Oz Ben David, Jalil Dabit, KANAANDas Kochbuch

Gerichte und Geschichten aus Israel und Palästina

Fotografie von Elissavet Patrikiou
Südwest Verlag, München, 2023, 192 Seiten,  € 30.- [D] | € 30.90 [A]
ISBN 978-3-517-10223-8
Vorgekostet

Heute reisen wir nach BERLIN.

Am Penzlauer Berg betreiben Oz aus Israel und Jalil aus Palästina das Restaurant Kanaan – gemeinsam. Das heißt, mitten in Berlin existiert ein Ort friedlicher Koexistenz, eine sozialpolitische Realität, die man sich für Israel und Palästina auch wünschen würde. Zur Zeit aber, seit dem 7. Oktober 2023, als die Hamas aus dem Gazastreifen im Südbezirk einfiel und ein Massaker anrichtete und selbst Babies tötete, seit diesem Ereignis scheint ein friedliches Nebeneinander weiter denn je entfernt. Nur in Berlin nicht, an diesem Ort namens Kanaan. Der Name lässt verschiedene Deutungen zu, die von die Gedemütigten, die Verstoßenen, die Unterworfenen bis zu die Zurückgezogenen reicht. Auslegungen, die für Oz und Jalil sekundär sind. Für sie ist Kanaan ein Symbol für Hoffnung und Einheit.

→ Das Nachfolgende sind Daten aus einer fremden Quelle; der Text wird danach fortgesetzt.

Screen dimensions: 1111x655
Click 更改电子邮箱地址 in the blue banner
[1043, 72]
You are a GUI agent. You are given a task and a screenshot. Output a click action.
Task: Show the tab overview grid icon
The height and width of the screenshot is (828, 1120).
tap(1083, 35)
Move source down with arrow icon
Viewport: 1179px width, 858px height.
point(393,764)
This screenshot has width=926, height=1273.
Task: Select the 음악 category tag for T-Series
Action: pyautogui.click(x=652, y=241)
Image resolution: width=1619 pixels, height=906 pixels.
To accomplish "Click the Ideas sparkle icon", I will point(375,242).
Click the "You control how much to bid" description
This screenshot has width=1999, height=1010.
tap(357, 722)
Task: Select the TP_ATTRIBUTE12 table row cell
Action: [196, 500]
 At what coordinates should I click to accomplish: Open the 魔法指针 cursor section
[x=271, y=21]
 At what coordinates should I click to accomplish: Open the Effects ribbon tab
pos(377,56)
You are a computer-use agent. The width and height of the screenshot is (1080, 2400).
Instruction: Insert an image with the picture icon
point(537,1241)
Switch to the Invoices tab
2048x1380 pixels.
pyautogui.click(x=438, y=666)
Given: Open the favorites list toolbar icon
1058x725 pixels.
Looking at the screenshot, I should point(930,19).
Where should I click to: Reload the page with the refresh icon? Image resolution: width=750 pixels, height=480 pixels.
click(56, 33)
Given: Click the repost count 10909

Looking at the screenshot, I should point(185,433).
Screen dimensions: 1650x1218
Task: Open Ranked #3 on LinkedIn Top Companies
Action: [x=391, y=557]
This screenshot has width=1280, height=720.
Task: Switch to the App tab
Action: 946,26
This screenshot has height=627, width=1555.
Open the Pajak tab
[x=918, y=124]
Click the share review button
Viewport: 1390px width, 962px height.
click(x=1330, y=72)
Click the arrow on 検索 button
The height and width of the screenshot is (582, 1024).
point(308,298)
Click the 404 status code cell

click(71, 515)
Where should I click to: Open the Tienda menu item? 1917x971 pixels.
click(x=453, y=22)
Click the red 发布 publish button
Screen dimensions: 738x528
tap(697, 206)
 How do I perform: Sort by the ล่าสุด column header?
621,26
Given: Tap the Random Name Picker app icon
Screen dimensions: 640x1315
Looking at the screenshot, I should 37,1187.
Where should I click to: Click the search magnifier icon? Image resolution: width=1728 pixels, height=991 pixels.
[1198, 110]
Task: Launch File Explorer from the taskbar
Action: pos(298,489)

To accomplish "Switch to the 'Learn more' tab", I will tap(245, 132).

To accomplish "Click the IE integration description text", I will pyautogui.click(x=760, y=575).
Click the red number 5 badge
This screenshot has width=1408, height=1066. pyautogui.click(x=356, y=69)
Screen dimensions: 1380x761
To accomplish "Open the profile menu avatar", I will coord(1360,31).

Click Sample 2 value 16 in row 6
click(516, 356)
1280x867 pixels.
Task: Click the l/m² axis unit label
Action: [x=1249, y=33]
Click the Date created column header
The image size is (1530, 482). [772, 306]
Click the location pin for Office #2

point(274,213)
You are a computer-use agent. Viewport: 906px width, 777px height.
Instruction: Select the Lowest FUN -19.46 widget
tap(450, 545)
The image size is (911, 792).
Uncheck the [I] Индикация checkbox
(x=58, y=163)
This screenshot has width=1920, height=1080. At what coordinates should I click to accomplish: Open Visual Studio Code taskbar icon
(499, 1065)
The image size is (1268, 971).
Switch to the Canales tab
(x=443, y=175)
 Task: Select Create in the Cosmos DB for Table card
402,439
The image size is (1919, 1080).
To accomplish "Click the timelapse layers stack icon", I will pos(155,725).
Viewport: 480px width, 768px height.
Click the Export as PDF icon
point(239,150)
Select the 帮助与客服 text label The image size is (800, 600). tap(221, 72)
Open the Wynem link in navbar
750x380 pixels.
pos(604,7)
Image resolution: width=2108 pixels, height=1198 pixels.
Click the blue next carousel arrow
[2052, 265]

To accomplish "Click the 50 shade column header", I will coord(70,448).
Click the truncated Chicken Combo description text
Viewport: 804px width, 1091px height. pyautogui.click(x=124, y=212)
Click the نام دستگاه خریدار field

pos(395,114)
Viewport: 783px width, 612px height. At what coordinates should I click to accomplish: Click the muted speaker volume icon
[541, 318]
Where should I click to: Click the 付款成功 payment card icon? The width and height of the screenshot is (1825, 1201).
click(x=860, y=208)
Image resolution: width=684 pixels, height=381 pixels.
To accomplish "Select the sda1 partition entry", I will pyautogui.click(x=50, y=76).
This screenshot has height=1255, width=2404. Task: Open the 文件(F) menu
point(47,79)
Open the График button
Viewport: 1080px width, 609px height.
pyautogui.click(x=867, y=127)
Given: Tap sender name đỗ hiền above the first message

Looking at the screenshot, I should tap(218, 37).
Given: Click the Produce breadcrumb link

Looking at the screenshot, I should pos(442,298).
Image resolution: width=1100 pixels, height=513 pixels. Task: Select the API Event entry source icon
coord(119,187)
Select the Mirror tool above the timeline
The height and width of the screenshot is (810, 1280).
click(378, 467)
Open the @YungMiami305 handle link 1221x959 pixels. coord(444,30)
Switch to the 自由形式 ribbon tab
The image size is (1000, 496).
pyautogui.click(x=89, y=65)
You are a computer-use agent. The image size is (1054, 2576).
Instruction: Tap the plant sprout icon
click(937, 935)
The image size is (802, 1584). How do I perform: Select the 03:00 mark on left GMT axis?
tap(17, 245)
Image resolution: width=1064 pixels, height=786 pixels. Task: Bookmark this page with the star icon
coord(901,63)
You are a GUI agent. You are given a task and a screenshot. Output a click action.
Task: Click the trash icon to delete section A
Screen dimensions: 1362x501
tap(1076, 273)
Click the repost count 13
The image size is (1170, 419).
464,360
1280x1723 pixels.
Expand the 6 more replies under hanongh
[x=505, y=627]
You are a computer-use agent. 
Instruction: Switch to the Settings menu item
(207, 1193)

Ihre Freundschaft begann mit einem Teller Hummus. Daraus wurde der weltbeste Hummus, den sie mit der Lokalgründung dann gemeinsam kreierten. Darin stecken Familiengeschichte und Esstradition ihrer beider Herkunft, behaupten sie.

Ihr Hummus Kanaan besteht aus Kichererbsen, Natron, eiskaltem Wasser, Salz, Tahini, Zitronensaft und Zucker. Ein sehr schlanker Hummus ohne Extras. Das Natron schließt die hartfaserigen Pflanzenteile schneller auf. Man kann darauf verzichten, wenn man Kichererbsen aus der Dose verwendet. Vergleicht man den Kanaan-Hummus mit anderen, so unterscheiden sie sich nur bei einzelnen Zutaten. Geben die einen eine Knoblauchzehe dazu, peppen die anderen ihn mit edelsüßem Paprikapulver und Zatar auf. Das entscheidende aber ist, gemeinsam mit anderen Menschen an einem Tisch zu sitzen, darauf eine Schale voller Hummus, in die jeder sein Brot tunkt. Ein Lebens- und Glücksgefühl steckt in dieser Geste, oder anders ausgedrückt: »Make Hummus, not war!«
Während ihrer Zusammenarbeit in der Küche sind viele neue vegetarische und vegane Rezepte entstanden, die alle geprägt sind von den Düften und Geschmäckern der Kindheit. Daraus und aus vielen Reisen nach Israel, wo die beiden Köche gemeinsam mit ihren Familien alte Familienrezepte nachgekocht haben, ist KANAAN Das Kochbuch entstanden, das im Südwest Verlag erschienen ist.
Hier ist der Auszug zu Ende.